--- DATA PROVIDED Enclosed Below ---

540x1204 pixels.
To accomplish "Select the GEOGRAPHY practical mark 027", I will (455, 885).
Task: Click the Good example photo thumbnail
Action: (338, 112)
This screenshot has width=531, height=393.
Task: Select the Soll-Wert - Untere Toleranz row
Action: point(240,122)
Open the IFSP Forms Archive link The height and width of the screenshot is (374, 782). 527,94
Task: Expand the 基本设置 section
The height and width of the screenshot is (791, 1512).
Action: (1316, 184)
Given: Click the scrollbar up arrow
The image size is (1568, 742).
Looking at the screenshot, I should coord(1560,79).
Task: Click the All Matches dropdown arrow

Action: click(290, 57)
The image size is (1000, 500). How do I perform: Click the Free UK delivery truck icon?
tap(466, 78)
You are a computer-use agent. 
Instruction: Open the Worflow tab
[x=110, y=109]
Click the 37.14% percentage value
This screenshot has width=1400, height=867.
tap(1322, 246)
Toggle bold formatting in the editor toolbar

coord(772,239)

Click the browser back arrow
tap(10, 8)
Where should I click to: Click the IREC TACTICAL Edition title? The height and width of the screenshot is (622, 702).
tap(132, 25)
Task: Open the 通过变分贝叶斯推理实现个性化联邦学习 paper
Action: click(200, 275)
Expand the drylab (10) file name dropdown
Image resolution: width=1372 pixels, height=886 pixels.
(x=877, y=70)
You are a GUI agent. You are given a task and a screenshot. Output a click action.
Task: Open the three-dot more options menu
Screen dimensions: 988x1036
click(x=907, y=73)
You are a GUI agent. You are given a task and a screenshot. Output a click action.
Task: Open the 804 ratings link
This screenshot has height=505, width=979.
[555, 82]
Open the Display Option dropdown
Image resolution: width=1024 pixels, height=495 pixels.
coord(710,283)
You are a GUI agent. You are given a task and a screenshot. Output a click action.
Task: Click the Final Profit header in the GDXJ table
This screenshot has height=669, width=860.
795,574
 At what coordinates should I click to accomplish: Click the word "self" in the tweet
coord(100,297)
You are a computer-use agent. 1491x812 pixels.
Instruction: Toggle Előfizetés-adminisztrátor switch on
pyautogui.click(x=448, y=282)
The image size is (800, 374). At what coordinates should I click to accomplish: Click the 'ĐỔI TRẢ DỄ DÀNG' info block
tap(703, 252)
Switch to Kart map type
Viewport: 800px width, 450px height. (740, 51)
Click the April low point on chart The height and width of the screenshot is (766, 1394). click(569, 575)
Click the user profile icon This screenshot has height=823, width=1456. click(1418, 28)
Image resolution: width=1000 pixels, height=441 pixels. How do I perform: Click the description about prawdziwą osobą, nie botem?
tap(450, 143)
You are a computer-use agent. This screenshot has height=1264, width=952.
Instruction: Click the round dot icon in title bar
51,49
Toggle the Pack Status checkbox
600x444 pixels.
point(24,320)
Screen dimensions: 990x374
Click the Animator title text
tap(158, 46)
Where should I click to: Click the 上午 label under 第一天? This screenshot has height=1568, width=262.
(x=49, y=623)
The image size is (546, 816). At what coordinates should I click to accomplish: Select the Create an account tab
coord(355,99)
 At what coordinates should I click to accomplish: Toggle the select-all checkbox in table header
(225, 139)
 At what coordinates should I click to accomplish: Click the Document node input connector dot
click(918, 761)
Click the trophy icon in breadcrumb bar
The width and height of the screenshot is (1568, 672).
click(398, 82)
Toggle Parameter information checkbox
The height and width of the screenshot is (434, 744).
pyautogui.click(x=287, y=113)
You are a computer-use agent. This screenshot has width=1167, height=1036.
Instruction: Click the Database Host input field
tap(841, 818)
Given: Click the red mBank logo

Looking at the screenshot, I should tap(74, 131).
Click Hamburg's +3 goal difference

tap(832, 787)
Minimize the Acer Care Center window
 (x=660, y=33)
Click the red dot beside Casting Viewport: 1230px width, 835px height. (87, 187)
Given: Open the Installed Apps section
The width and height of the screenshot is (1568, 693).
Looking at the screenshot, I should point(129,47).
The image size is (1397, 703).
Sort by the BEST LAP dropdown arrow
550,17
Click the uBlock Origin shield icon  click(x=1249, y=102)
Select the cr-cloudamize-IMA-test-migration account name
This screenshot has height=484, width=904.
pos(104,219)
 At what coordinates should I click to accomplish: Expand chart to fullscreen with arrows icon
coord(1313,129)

--- End of Enclosed DATA PROVIDED ---

◆ PROBLEM REQUIREMENTS ◆
Repeat each record word for word. Do not leave any out.

◆ REPLY ◆
540x1204 pixels.
To accomplish "Select the GEOGRAPHY practical mark 027", I will (455, 885).
Task: Click the Good example photo thumbnail
Action: (338, 112)
This screenshot has width=531, height=393.
Task: Select the Soll-Wert - Untere Toleranz row
Action: point(240,122)
Open the IFSP Forms Archive link The height and width of the screenshot is (374, 782). 527,94
Task: Expand the 基本设置 section
The height and width of the screenshot is (791, 1512).
Action: (1316, 184)
Given: Click the scrollbar up arrow
The image size is (1568, 742).
Looking at the screenshot, I should coord(1560,79).
Task: Click the All Matches dropdown arrow

Action: click(290, 57)
The image size is (1000, 500). How do I perform: Click the Free UK delivery truck icon?
tap(466, 78)
You are a computer-use agent. 
Instruction: Open the Worflow tab
[x=110, y=109]
Click the 37.14% percentage value
This screenshot has width=1400, height=867.
tap(1322, 246)
Toggle bold formatting in the editor toolbar

coord(772,239)

Click the browser back arrow
tap(10, 8)
Where should I click to: Click the IREC TACTICAL Edition title? The height and width of the screenshot is (622, 702).
tap(132, 25)
Task: Open the 通过变分贝叶斯推理实现个性化联邦学习 paper
Action: click(200, 275)
Expand the drylab (10) file name dropdown
Image resolution: width=1372 pixels, height=886 pixels.
(x=877, y=70)
You are a GUI agent. You are given a task and a screenshot. Output a click action.
Task: Open the three-dot more options menu
Screen dimensions: 988x1036
click(x=907, y=73)
You are a GUI agent. You are given a task and a screenshot. Output a click action.
Task: Open the 804 ratings link
This screenshot has height=505, width=979.
[555, 82]
Open the Display Option dropdown
Image resolution: width=1024 pixels, height=495 pixels.
coord(710,283)
You are a GUI agent. You are given a task and a screenshot. Output a click action.
Task: Click the Final Profit header in the GDXJ table
This screenshot has height=669, width=860.
795,574
 At what coordinates should I click to accomplish: Click the word "self" in the tweet
coord(100,297)
You are a computer-use agent. 1491x812 pixels.
Instruction: Toggle Előfizetés-adminisztrátor switch on
pyautogui.click(x=448, y=282)
The image size is (800, 374). At what coordinates should I click to accomplish: Click the 'ĐỔI TRẢ DỄ DÀNG' info block
tap(703, 252)
Switch to Kart map type
Viewport: 800px width, 450px height. (740, 51)
Click the April low point on chart The height and width of the screenshot is (766, 1394). click(569, 575)
Click the user profile icon This screenshot has height=823, width=1456. click(1418, 28)
Image resolution: width=1000 pixels, height=441 pixels. How do I perform: Click the description about prawdziwą osobą, nie botem?
tap(450, 143)
You are a computer-use agent. This screenshot has height=1264, width=952.
Instruction: Click the round dot icon in title bar
51,49
Toggle the Pack Status checkbox
600x444 pixels.
point(24,320)
Screen dimensions: 990x374
Click the Animator title text
tap(158, 46)
Where should I click to: Click the 上午 label under 第一天? This screenshot has height=1568, width=262.
(x=49, y=623)
The image size is (546, 816). At what coordinates should I click to accomplish: Select the Create an account tab
coord(355,99)
 At what coordinates should I click to accomplish: Toggle the select-all checkbox in table header
(225, 139)
 At what coordinates should I click to accomplish: Click the Document node input connector dot
click(918, 761)
Click the trophy icon in breadcrumb bar
The width and height of the screenshot is (1568, 672).
click(398, 82)
Toggle Parameter information checkbox
The height and width of the screenshot is (434, 744).
pyautogui.click(x=287, y=113)
You are a computer-use agent. This screenshot has width=1167, height=1036.
Instruction: Click the Database Host input field
tap(841, 818)
Given: Click the red mBank logo

Looking at the screenshot, I should tap(74, 131).
Click Hamburg's +3 goal difference

tap(832, 787)
Minimize the Acer Care Center window
 (x=660, y=33)
Click the red dot beside Casting Viewport: 1230px width, 835px height. (87, 187)
Given: Open the Installed Apps section
The width and height of the screenshot is (1568, 693).
Looking at the screenshot, I should point(129,47).
The image size is (1397, 703).
Sort by the BEST LAP dropdown arrow
550,17
Click the uBlock Origin shield icon  click(x=1249, y=102)
Select the cr-cloudamize-IMA-test-migration account name
This screenshot has height=484, width=904.
pos(104,219)
 At what coordinates should I click to accomplish: Expand chart to fullscreen with arrows icon
coord(1313,129)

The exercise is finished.